> **What the task asks**
Look for "computer" in each line of the entries, and return the matching lines.

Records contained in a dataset
○ ○ ○

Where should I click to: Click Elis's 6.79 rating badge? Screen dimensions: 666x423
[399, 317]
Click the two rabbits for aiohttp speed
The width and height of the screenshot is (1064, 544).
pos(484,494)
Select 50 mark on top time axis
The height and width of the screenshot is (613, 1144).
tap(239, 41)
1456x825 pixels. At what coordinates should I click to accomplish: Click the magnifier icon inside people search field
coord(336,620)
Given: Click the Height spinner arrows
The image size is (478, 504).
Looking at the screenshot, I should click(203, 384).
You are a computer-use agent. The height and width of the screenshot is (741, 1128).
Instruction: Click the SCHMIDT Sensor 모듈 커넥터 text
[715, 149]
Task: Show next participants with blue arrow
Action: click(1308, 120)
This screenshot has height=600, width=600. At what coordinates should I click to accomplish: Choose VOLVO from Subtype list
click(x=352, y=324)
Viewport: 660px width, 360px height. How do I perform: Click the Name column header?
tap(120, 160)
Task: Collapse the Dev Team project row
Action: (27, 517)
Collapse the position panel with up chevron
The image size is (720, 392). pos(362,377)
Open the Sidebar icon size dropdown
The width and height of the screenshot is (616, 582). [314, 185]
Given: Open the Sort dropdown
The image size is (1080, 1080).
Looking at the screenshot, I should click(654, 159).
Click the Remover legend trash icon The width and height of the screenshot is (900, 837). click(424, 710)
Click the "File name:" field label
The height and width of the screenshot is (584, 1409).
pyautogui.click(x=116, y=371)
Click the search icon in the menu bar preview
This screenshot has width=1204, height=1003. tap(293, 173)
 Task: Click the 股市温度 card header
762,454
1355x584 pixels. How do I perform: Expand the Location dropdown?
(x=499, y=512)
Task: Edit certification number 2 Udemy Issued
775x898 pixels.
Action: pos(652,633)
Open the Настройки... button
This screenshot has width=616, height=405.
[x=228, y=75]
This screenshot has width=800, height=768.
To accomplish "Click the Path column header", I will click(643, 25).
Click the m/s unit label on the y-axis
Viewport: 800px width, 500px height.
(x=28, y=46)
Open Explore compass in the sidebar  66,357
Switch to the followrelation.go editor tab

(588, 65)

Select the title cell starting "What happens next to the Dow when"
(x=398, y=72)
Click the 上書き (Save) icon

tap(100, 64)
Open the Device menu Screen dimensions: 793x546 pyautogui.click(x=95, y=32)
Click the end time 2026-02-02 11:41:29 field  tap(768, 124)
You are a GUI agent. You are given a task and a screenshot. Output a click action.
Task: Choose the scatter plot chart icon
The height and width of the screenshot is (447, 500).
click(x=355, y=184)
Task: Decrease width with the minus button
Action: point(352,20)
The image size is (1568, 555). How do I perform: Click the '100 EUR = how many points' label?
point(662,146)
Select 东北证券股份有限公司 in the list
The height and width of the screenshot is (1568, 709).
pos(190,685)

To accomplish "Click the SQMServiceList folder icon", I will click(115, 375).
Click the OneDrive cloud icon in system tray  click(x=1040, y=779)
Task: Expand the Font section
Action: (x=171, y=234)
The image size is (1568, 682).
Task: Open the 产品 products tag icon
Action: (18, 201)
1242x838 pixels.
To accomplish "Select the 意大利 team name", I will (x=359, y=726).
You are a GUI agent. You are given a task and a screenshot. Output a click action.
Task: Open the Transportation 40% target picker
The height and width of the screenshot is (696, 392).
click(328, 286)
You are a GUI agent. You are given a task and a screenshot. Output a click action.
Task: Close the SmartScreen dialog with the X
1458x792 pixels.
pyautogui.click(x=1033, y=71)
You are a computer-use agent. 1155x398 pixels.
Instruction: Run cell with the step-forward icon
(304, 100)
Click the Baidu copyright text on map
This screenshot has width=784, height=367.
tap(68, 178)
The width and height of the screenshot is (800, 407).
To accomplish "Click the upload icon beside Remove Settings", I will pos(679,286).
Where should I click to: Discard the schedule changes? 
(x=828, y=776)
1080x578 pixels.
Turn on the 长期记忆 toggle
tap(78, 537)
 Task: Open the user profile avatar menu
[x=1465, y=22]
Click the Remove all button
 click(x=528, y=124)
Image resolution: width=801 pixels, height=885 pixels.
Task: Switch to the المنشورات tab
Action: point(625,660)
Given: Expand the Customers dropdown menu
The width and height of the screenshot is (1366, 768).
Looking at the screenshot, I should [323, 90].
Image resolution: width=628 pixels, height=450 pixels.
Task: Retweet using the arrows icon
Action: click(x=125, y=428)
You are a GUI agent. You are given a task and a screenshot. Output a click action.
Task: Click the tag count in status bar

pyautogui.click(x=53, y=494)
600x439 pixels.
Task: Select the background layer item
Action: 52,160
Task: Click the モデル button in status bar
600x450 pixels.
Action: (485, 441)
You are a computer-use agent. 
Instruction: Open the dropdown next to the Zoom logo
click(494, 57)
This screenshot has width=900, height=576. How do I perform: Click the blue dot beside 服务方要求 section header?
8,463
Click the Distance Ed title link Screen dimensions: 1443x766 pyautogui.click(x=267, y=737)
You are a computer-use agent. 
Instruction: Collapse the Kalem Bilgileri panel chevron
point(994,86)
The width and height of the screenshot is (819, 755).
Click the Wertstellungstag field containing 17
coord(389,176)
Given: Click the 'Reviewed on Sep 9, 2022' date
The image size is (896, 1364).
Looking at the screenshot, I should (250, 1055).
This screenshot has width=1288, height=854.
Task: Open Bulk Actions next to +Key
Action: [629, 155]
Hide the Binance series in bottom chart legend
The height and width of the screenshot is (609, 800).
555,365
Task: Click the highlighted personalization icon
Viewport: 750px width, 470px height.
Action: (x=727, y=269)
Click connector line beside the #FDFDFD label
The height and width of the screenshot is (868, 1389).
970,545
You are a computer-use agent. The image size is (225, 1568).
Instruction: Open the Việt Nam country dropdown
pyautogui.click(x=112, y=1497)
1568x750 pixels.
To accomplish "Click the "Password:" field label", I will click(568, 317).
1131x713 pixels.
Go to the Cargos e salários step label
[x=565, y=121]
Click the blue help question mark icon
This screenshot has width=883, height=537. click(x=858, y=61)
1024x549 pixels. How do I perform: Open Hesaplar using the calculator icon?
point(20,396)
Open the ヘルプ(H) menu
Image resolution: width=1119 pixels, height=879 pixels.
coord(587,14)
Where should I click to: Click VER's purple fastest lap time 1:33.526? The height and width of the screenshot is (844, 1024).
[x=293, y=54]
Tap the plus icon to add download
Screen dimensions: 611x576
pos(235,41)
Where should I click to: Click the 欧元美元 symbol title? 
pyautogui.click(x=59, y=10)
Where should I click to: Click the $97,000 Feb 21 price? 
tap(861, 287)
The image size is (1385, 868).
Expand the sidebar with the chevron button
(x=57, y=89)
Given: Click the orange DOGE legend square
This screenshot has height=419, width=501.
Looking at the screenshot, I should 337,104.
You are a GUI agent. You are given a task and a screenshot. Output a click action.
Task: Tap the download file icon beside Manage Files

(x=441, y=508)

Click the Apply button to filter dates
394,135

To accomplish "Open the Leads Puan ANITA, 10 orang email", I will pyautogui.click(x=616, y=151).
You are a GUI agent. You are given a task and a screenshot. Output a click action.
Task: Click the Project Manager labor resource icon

○ ○ ○

> **Written solution**
You are a computer-use agent. The height and width of the screenshot is (741, 1128).
You are a computer-use agent. 1155x398 pixels.
You are a computer-use agent. 
You are a computer-use agent. 
You are a computer-use agent. The image size is (225, 1568).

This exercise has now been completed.